Exercise goal:
Leave out all pictures. Extract exactly the lines from the one containing "Instruction: Pick 企政通e财税 in the dropdown list" through the end of the data.

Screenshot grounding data
:::

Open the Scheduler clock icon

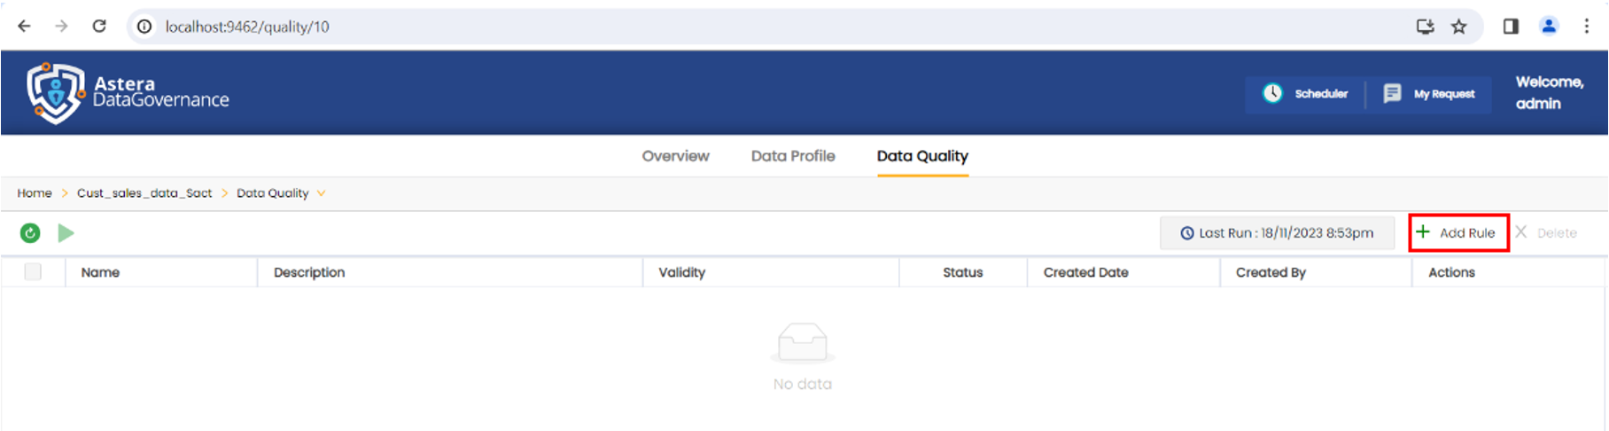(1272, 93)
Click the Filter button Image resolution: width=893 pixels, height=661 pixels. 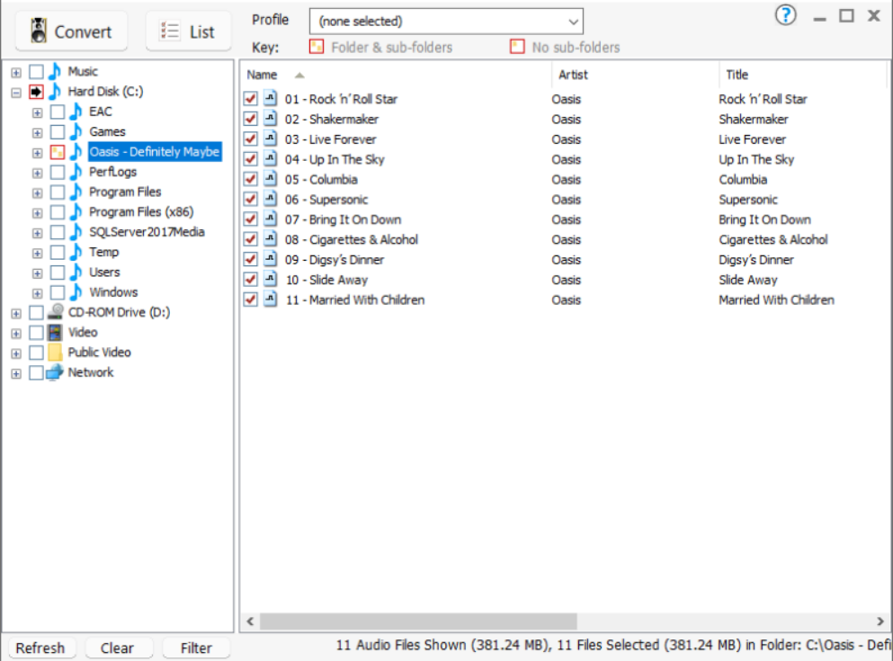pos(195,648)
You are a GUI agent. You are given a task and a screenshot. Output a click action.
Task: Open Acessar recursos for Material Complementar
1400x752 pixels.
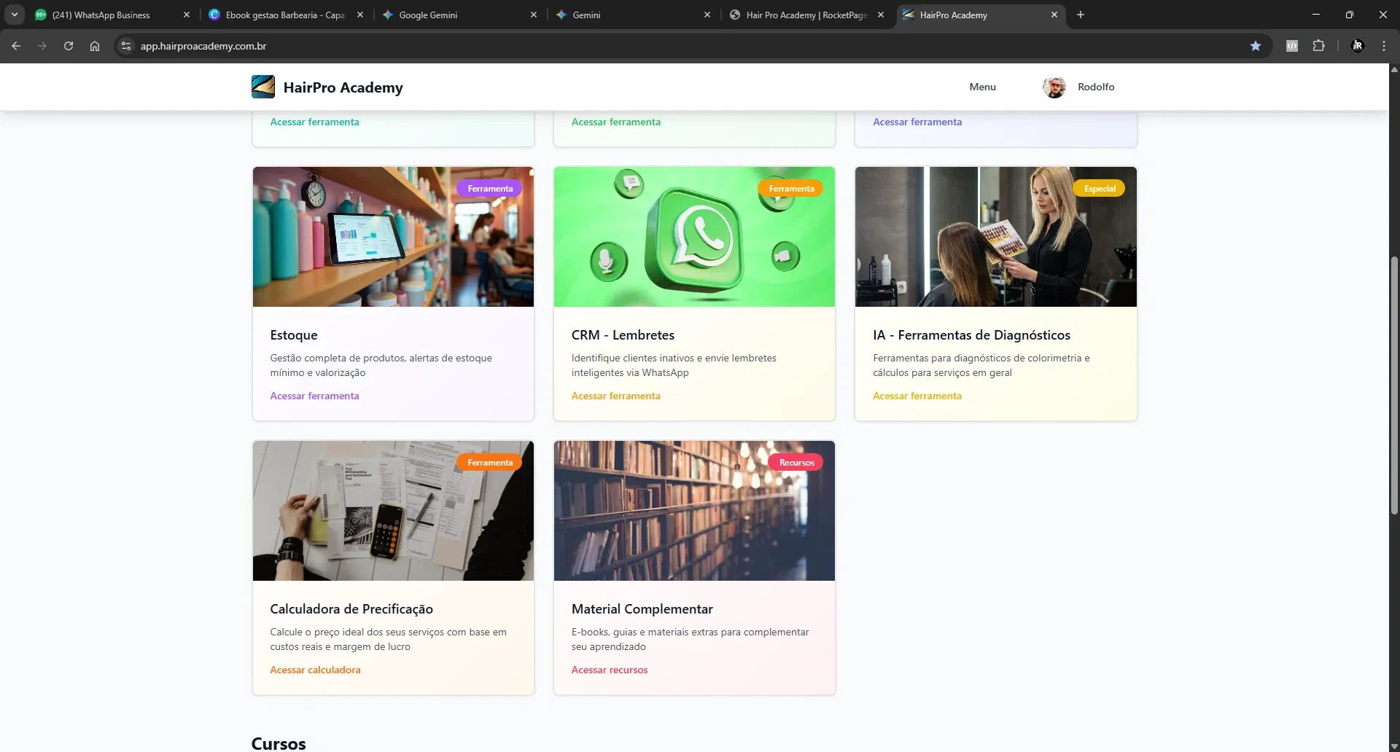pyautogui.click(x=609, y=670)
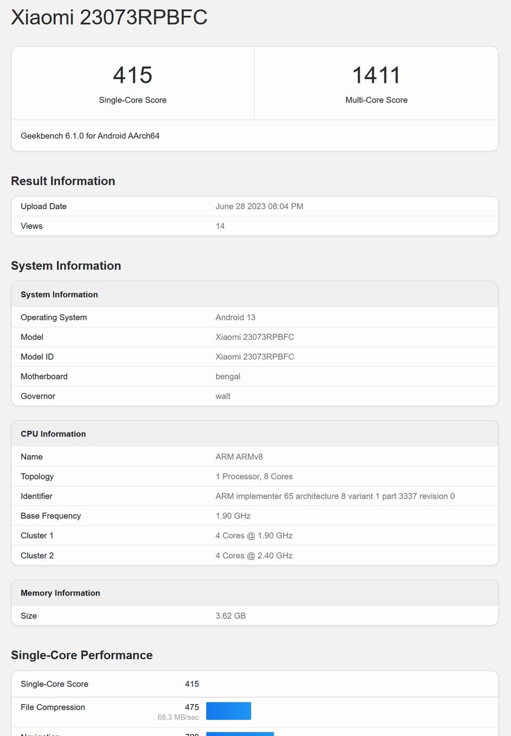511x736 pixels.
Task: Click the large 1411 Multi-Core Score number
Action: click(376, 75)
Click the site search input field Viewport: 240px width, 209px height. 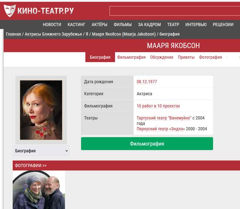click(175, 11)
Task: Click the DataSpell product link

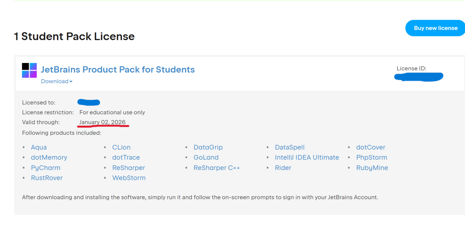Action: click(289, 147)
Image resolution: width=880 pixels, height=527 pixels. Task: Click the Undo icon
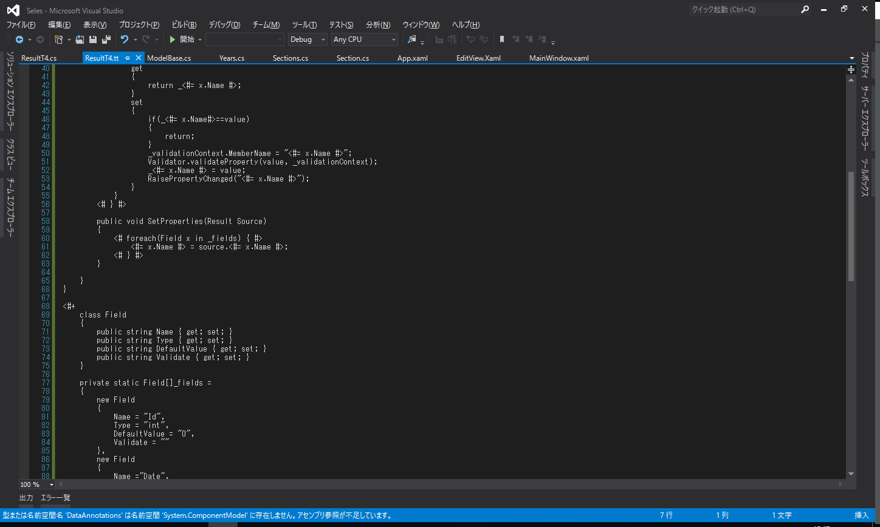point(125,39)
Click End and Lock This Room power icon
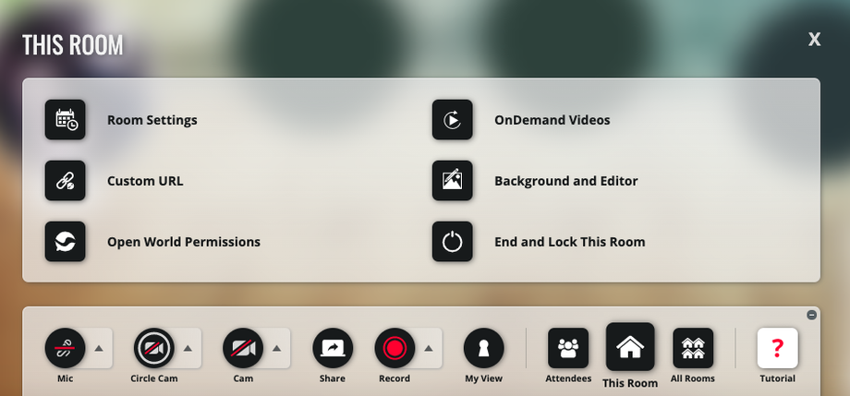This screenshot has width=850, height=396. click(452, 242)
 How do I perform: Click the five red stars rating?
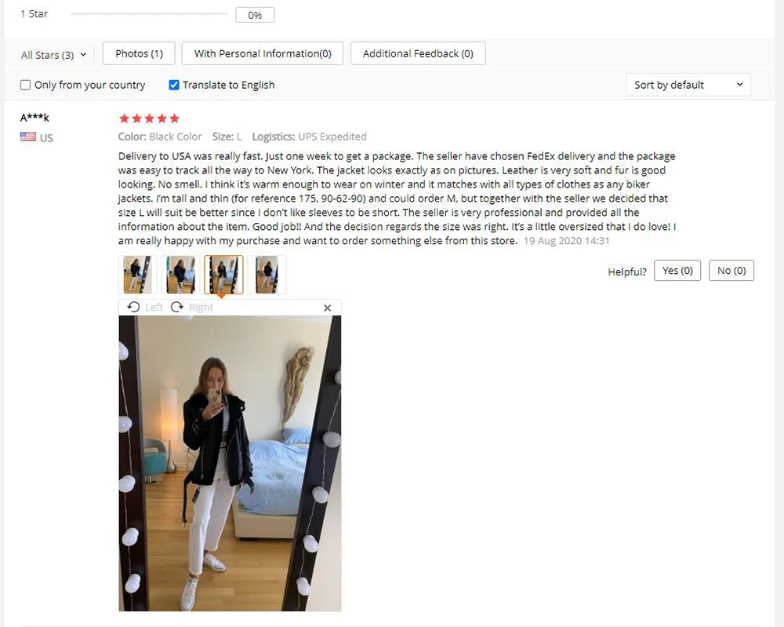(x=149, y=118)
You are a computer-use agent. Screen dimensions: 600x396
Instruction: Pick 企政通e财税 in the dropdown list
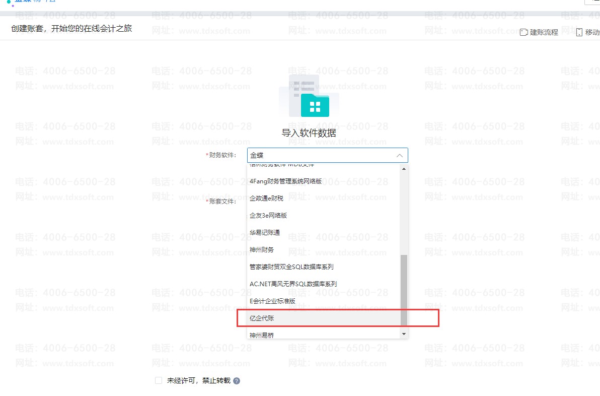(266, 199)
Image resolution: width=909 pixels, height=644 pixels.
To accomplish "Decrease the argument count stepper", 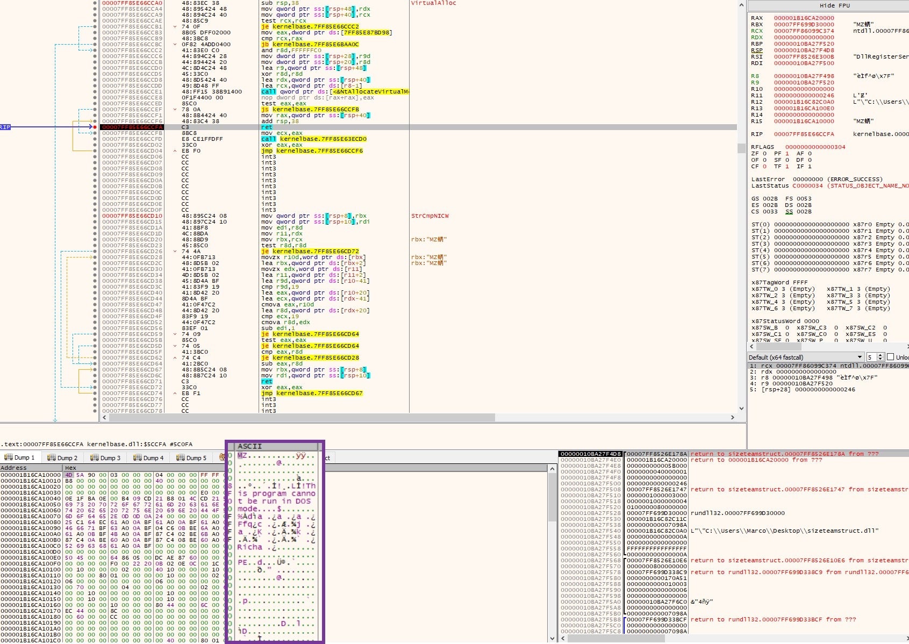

:::

Solved problem:
Instruction: Pick 企政通e财税 in the dropdown list
(266, 199)
Image resolution: width=909 pixels, height=644 pixels.
To accomplish "Decrease the argument count stepper", 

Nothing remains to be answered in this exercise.